- **WHAT IS NEEDED**
Please copy each line of the listing below in which the word "agent" appears.

- **DATA FOR THE TASK**
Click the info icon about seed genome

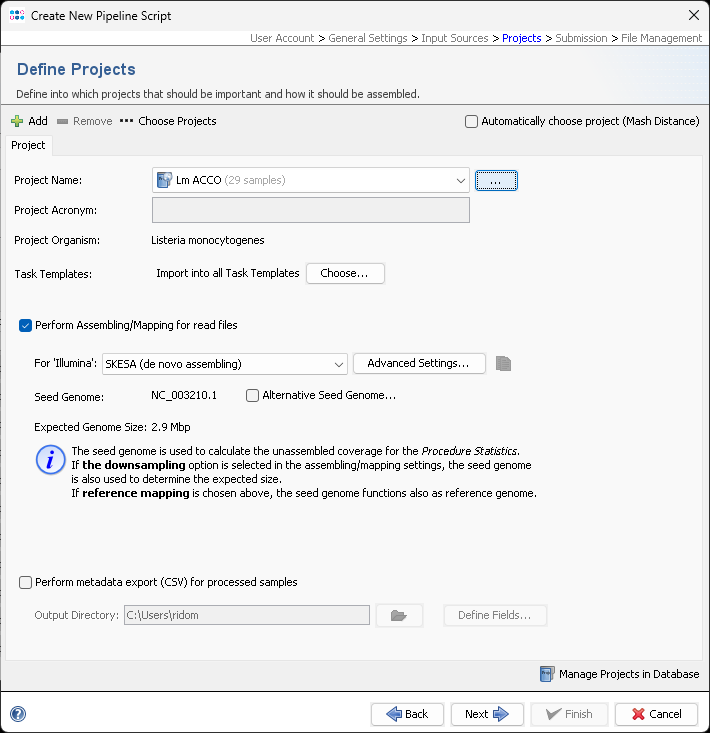pyautogui.click(x=50, y=459)
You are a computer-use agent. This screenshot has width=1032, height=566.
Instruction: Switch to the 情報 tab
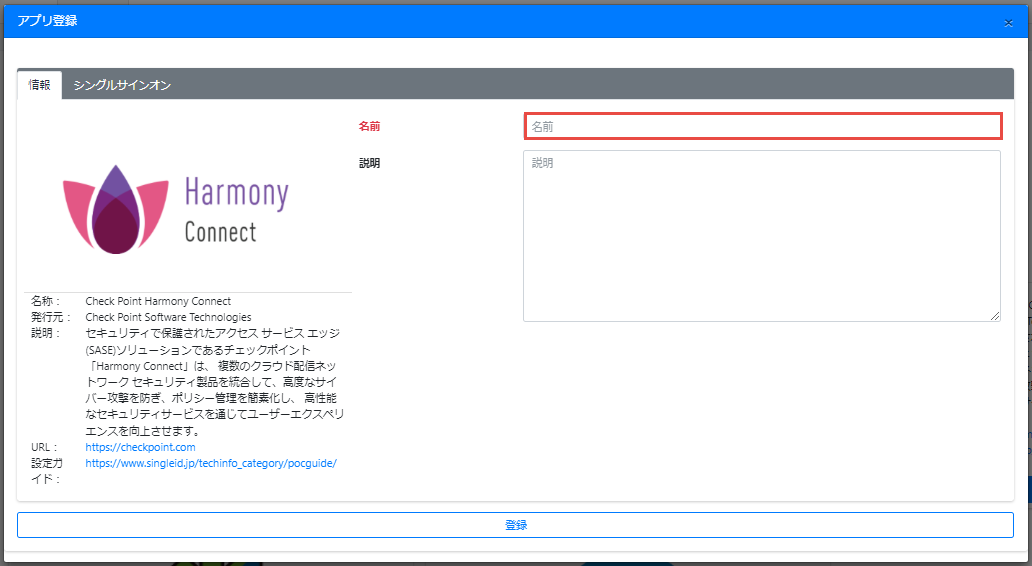coord(40,85)

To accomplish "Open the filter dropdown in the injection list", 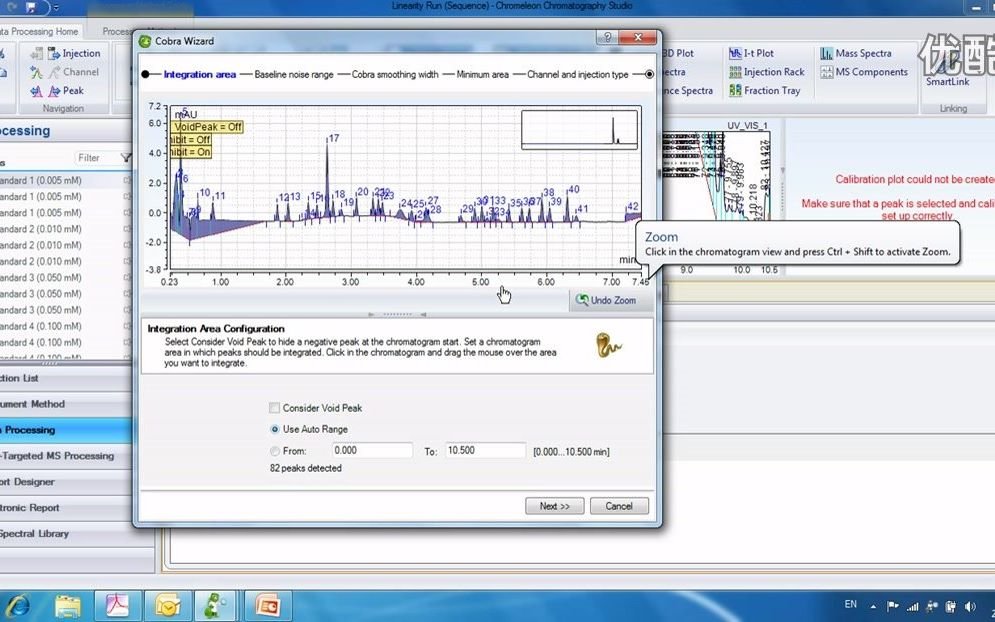I will (x=125, y=157).
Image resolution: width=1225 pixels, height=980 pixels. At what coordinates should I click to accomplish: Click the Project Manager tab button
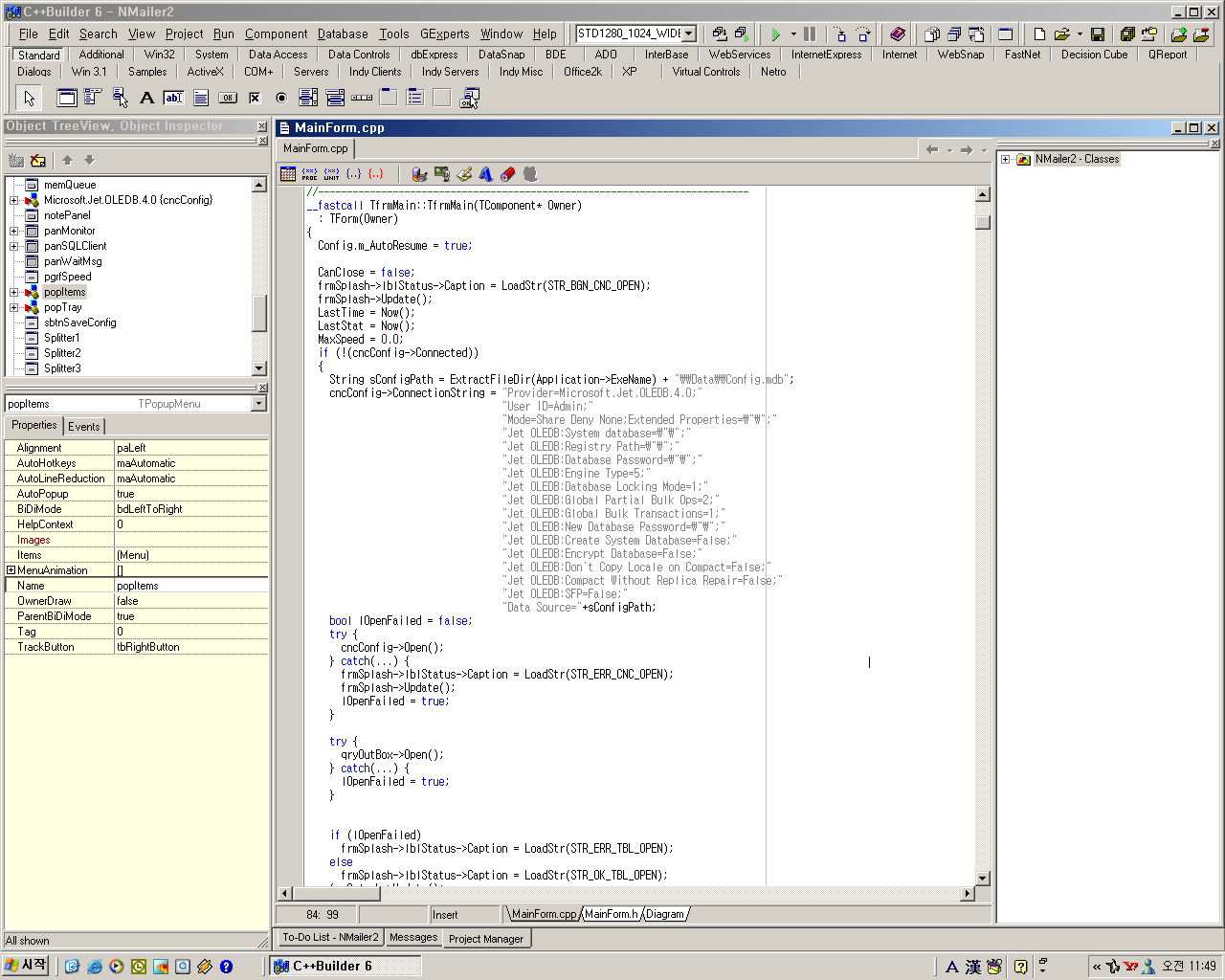(486, 939)
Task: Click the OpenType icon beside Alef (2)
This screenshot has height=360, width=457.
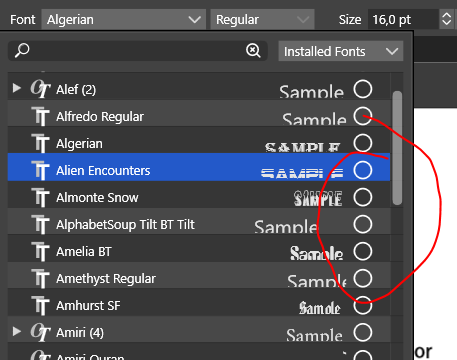Action: point(40,89)
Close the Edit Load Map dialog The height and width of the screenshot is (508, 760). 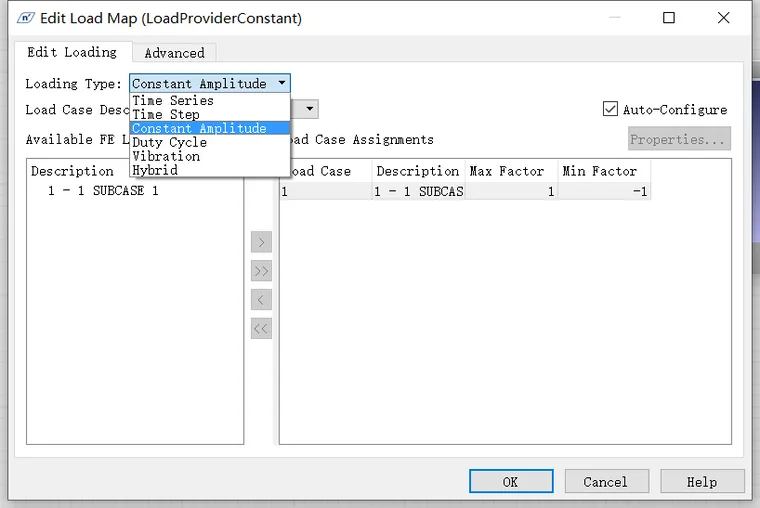(724, 18)
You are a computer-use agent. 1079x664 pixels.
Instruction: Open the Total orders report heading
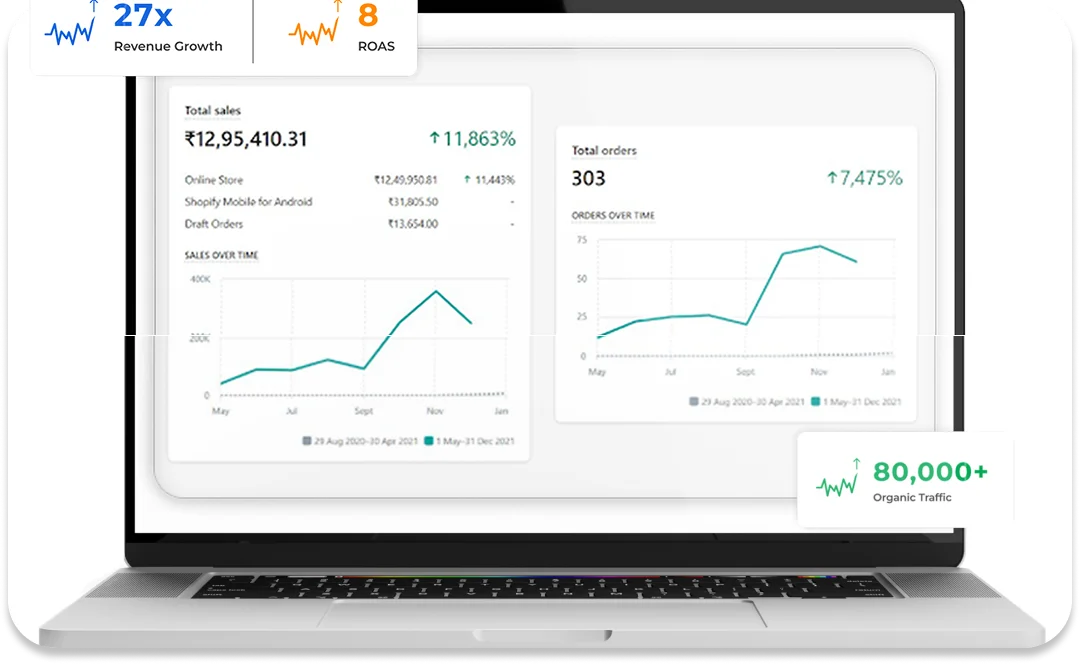click(604, 151)
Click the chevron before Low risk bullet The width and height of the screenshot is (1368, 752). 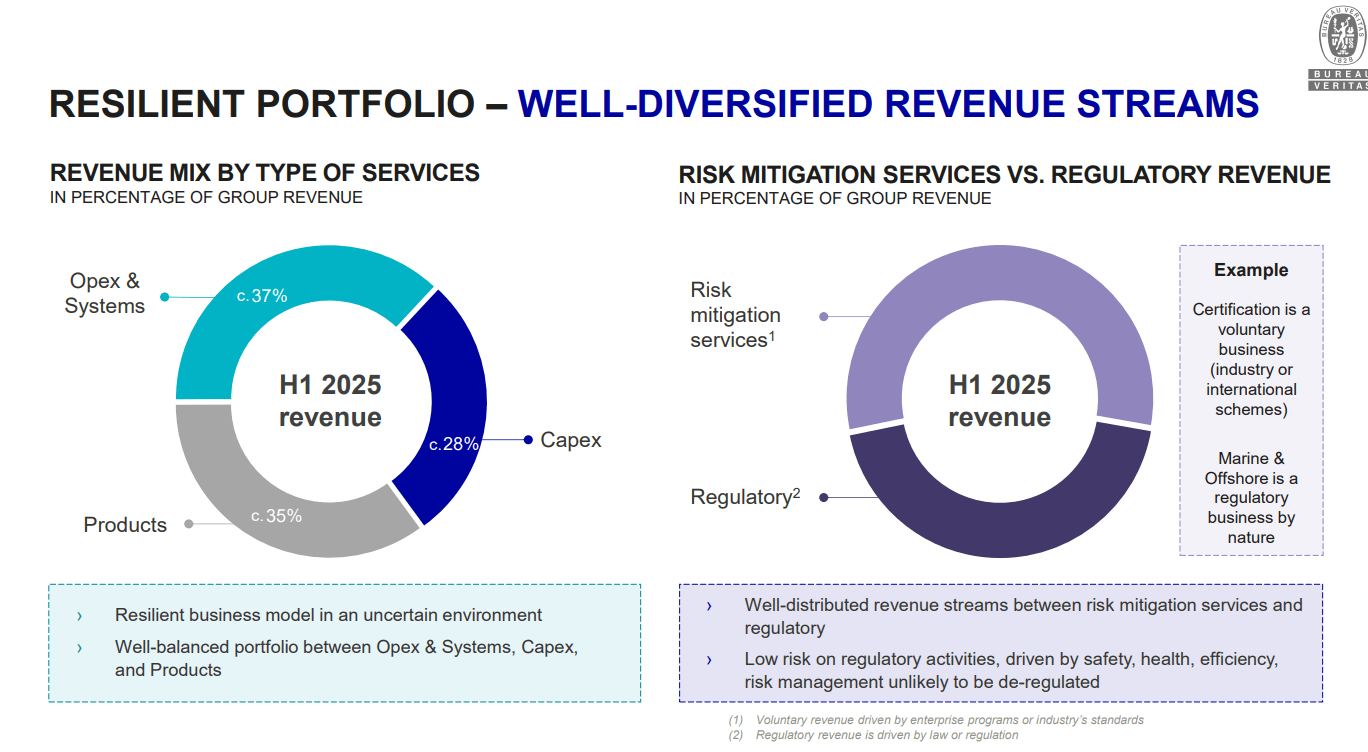[x=710, y=660]
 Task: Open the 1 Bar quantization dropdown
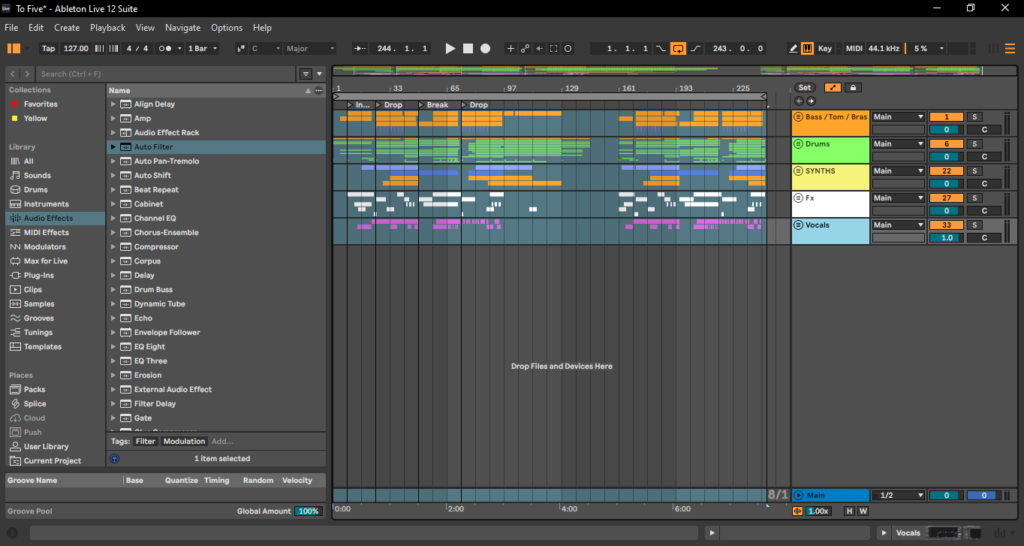[203, 48]
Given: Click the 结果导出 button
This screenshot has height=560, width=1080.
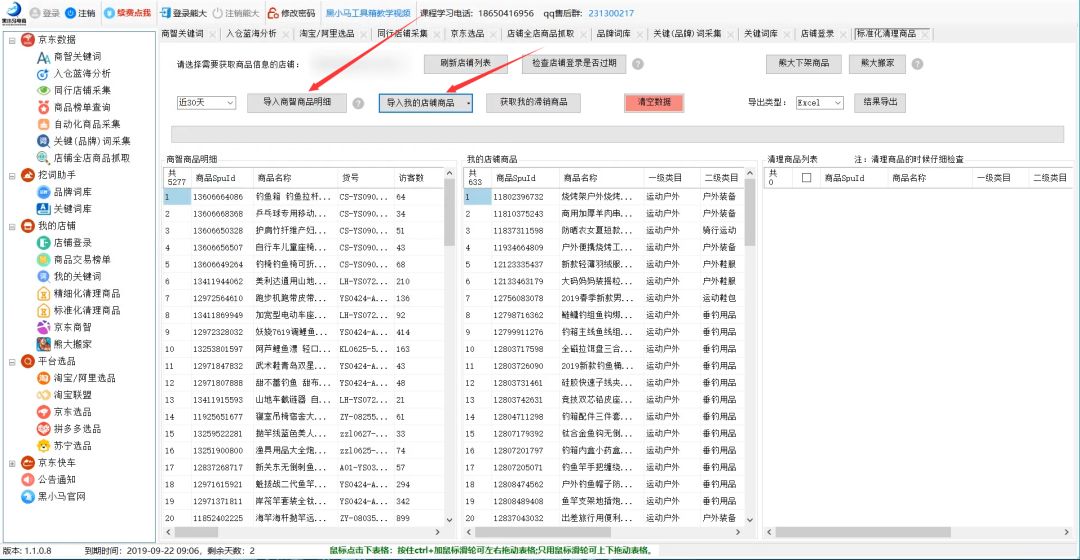Looking at the screenshot, I should (879, 102).
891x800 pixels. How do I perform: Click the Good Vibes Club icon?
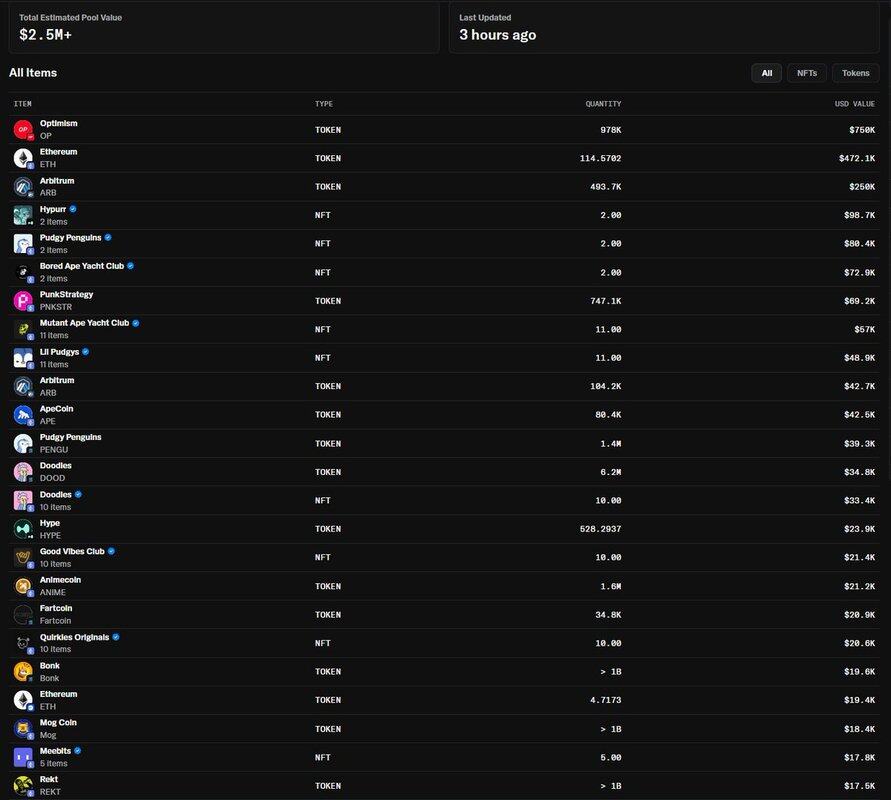pos(23,558)
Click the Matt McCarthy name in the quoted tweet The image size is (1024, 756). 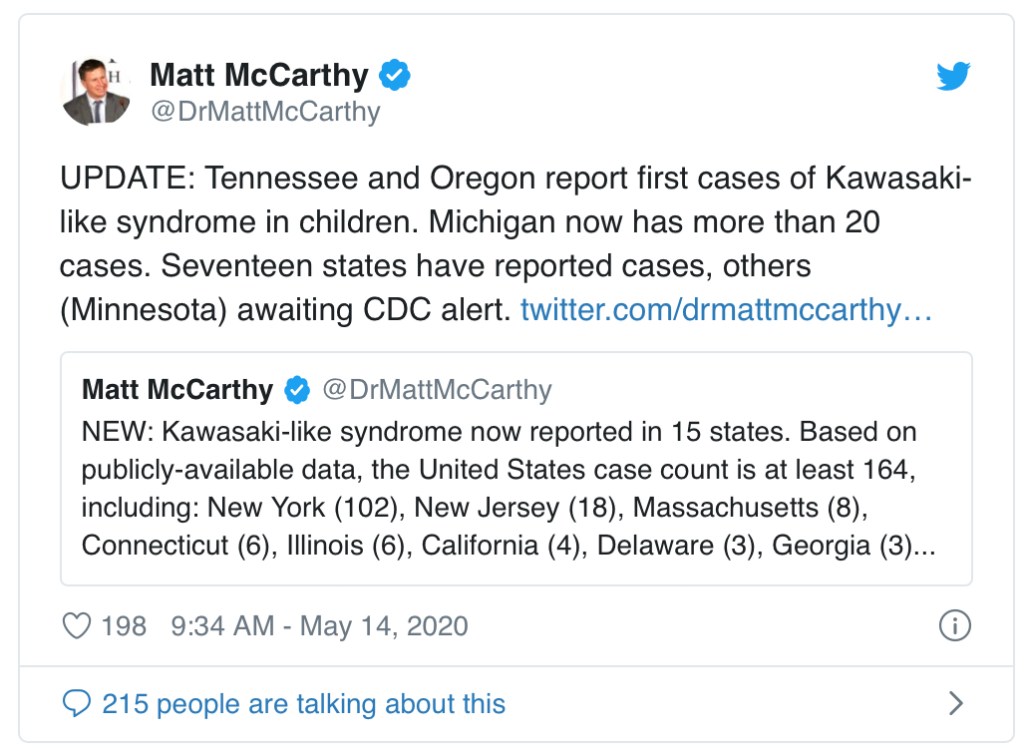(x=177, y=390)
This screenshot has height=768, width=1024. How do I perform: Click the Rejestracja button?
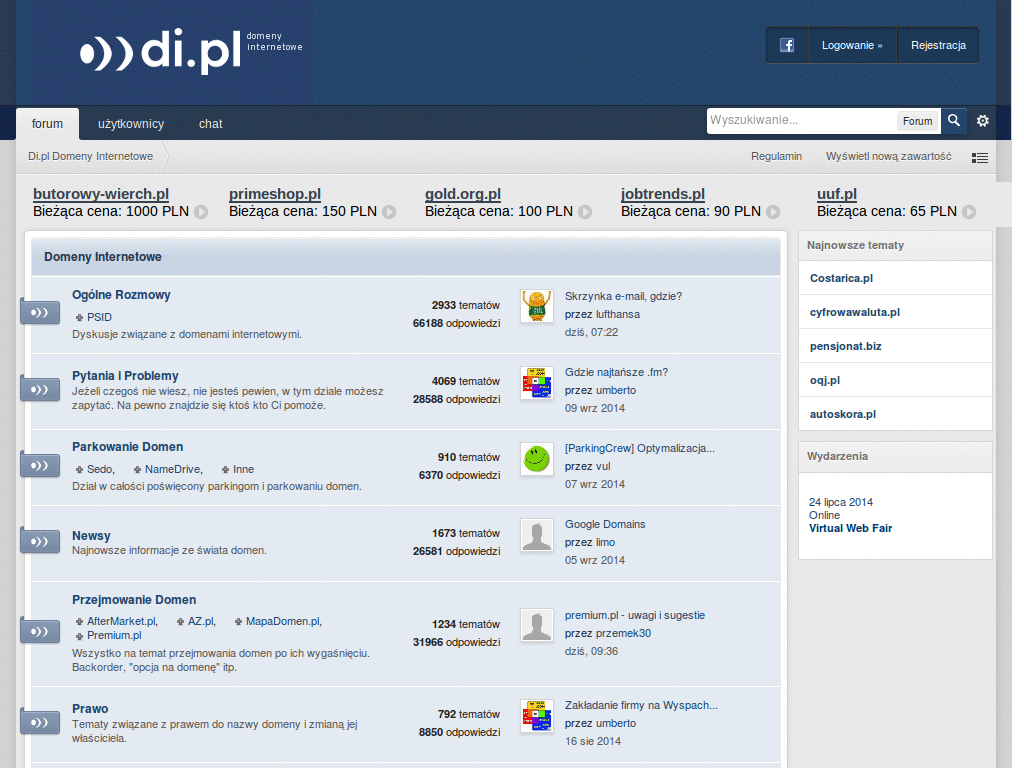tap(937, 44)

- **WRITTEN ANSWER**
You are a computer-use agent. This screenshot has width=1032, height=566.
You are a computer-use agent. 1079x664 pixels.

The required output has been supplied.